▶ [TASK GOAL]: Retype all of the data exactly as given.

Collected data entries:
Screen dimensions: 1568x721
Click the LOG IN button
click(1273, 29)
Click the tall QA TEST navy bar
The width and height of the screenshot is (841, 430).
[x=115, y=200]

▶ [FINISHED TASK]:
Screen dimensions: 1568x721
Click the LOG IN button
click(1273, 29)
Click the tall QA TEST navy bar
The width and height of the screenshot is (841, 430).
[x=115, y=200]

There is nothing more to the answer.